- **What to do**: Scan the data below for lines holding the word "accomplish", and copy each line found.
BEGIN Input
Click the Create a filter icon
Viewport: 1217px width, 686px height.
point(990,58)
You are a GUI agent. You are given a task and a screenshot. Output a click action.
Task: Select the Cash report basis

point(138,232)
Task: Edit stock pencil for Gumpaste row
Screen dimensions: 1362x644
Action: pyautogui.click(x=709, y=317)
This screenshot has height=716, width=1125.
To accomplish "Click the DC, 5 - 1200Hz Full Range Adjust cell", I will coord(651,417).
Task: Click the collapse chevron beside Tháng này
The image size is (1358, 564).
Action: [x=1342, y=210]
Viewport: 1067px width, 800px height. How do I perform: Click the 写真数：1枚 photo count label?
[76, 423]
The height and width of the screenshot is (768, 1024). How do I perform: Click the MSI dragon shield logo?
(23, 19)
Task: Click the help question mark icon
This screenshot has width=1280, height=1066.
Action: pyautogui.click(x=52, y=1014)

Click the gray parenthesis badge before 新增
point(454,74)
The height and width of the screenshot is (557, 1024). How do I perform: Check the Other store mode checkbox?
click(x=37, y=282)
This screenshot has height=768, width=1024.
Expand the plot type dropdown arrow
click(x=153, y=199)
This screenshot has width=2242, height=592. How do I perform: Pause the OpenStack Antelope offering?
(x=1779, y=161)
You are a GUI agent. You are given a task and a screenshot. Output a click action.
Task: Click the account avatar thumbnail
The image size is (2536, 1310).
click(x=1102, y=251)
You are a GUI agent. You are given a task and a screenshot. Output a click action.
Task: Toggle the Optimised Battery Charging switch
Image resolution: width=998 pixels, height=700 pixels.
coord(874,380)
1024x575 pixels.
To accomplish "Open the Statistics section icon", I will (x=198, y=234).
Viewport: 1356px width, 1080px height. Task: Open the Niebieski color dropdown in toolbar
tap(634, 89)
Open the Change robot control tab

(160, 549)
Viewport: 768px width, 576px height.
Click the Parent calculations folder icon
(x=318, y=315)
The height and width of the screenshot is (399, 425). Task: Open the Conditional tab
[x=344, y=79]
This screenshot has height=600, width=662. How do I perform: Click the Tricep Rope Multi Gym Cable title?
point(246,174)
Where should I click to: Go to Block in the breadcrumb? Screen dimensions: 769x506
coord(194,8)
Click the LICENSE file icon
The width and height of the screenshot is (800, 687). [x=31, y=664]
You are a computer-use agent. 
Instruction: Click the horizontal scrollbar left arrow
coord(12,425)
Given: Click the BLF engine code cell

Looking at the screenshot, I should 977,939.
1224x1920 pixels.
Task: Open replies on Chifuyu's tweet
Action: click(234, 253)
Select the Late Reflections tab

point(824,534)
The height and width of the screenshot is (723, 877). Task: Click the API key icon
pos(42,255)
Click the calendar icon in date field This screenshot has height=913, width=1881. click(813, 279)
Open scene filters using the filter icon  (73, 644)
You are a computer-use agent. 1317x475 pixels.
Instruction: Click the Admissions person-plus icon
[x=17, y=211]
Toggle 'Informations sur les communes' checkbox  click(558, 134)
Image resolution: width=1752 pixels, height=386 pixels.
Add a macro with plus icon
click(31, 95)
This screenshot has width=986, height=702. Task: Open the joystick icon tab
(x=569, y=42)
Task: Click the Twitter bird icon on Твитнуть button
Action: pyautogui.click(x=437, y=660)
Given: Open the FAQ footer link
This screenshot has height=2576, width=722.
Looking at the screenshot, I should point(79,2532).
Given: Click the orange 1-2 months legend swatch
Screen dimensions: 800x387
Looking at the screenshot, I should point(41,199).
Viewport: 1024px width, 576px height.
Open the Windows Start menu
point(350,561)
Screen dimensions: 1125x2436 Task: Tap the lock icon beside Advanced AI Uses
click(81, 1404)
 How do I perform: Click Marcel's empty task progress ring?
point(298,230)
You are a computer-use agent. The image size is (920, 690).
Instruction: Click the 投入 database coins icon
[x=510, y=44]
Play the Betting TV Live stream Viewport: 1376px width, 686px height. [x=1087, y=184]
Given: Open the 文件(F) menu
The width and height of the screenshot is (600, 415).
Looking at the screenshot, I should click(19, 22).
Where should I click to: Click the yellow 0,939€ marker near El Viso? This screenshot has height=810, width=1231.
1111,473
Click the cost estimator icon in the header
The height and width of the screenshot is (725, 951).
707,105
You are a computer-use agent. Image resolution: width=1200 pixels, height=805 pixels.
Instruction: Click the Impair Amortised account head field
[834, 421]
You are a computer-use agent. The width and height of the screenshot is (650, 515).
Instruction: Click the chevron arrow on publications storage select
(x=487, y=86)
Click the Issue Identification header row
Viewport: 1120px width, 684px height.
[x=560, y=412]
END Input
- **Answer to this problem**:
To accomplish "Click the DC, 5 - 1200Hz Full Range Adjust cell", I will coord(651,417).
To accomplish "Open the Statistics section icon", I will (x=198, y=234).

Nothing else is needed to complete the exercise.